● **Entries from a dataset**:
⟨
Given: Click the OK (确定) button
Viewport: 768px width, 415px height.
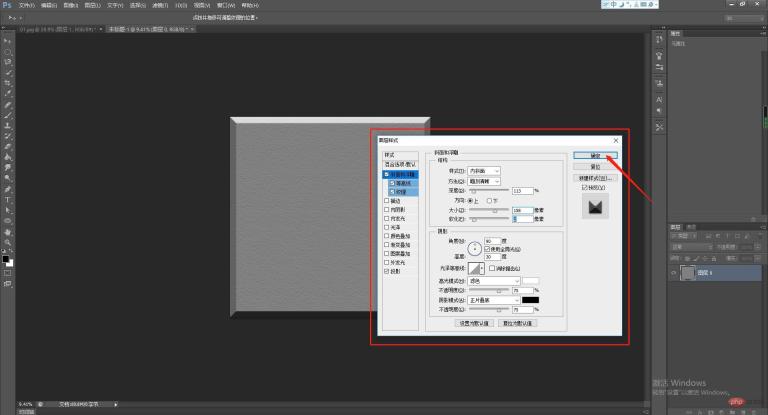Looking at the screenshot, I should (x=595, y=155).
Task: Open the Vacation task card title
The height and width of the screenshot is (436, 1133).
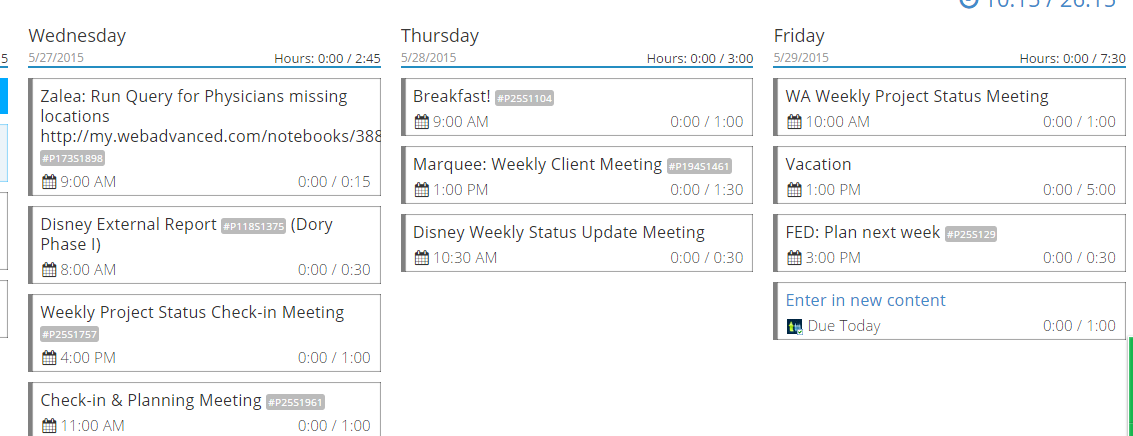Action: click(x=818, y=164)
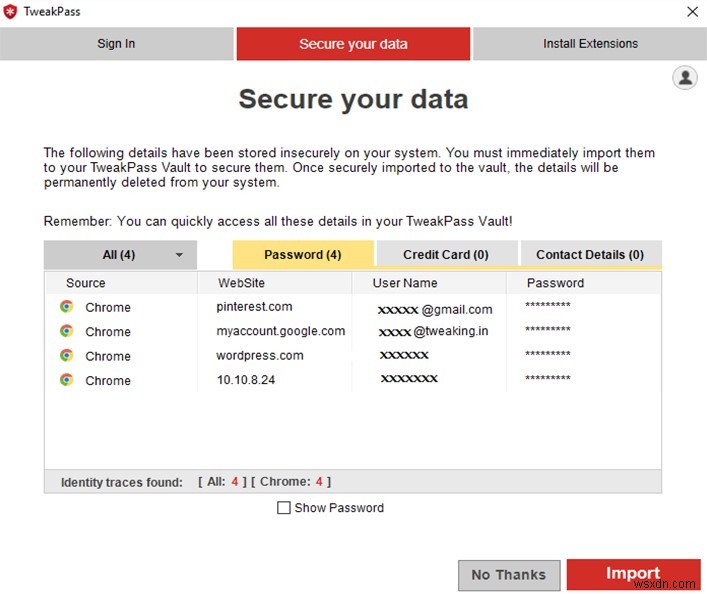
⟩
● **Prompt**: Can you write out all the records above again, word for word, leaving out the pictures?

● **Response to this task**:
Given: Click the OK (确定) button
Viewport: 768px width, 415px height.
Looking at the screenshot, I should (x=595, y=155).
Task: Open the Vacation task card title
The height and width of the screenshot is (436, 1133).
Action: click(x=818, y=164)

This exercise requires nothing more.